Front Line Defenders se joint à l’appel de la Mission d’enquête des Nations unies et du Rapporteur spécial sur l’Iran, qui ont exprimé leurs inquiétudes quant à l’intensification des accusations liées à la sécurité nationale, dont certaines sont passibles de la peine de mort. Cette situation est très préoccupante compte tenu du nombre élevé d’arrestations arbitraires de défenseur⸱ses des droits humains, de journalistes, d’utilisateurs de réseaux sociaux et de ressortissants afghans susceptibles d’être inculpés en vertu des lois modifiées. Front Line Defenders est particulièrement alarmée par la vague d’expulsions de ressortissants afghans, y compris des défenseur⸱ses des droits humains en Iran qui avaient fui les poursuites judiciaires en Afghanistan. Le 30 juin 2025, le porte-parole de l’Organisation internationale pour les migrations (OIM) a indiqué que 233 941 Afghans avaient été renvoyés d’Iran en Afghanistan en juin 2025, dont 131 912 au cours de la seule semaine du 21 au 28 juin. Le gouvernement iranien a annoncé que la date limite pour le départ des Afghans sans papiers était fixée au 6 juillet 2025.
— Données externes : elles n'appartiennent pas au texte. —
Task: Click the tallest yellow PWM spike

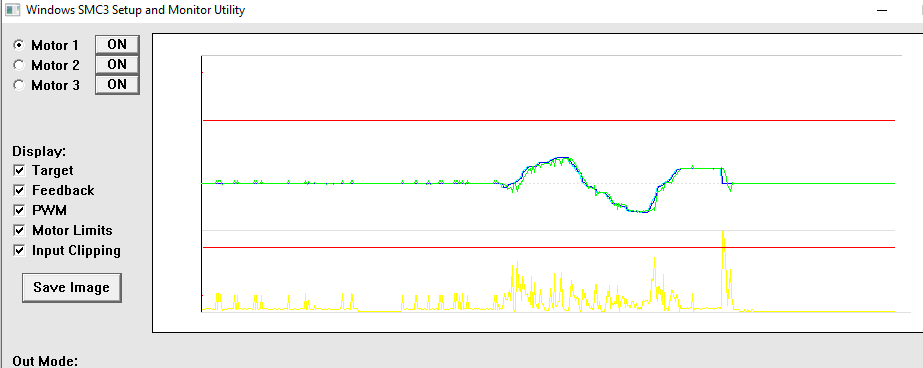Action: (723, 236)
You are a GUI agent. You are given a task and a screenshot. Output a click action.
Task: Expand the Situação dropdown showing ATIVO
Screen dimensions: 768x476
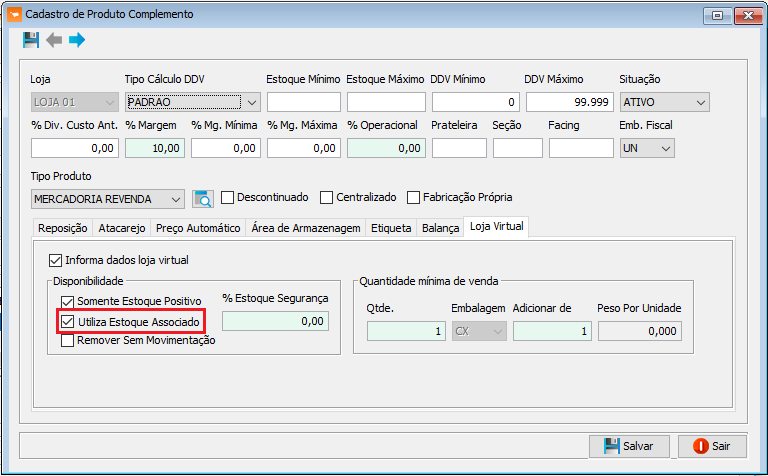click(700, 102)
Front Line Defenders demande instamment aux autorités iraniennes de révéler où se trouvent les défenseur⸱ses des droits humains Motahareh Gounei et Amirhossein Mirbahari, et de leur permettre d’avoir accès à un avocat et à des appels téléphoniques. Front Line Defenders exige leur libération immédiate ou leur mise en liberté provisoire pour des raisons humanitaires, ainsi que la libération d’autres défenseur⸱ses des droits humains, notamment Golrokh Iraee, Nasrin Javadi, Fariba Kamalabadi, Serveh Pourmohammadi, Jina Modares Gorji, Sharifeh Mohammadi, Mohammad Najafi, Mohammad Reza Faghihi, Reza Khandan, Ahmadreza Haeri, Taher Naghavi, Mehdi Mahmoudian, Esmail Gerami, et Zia Nabavi.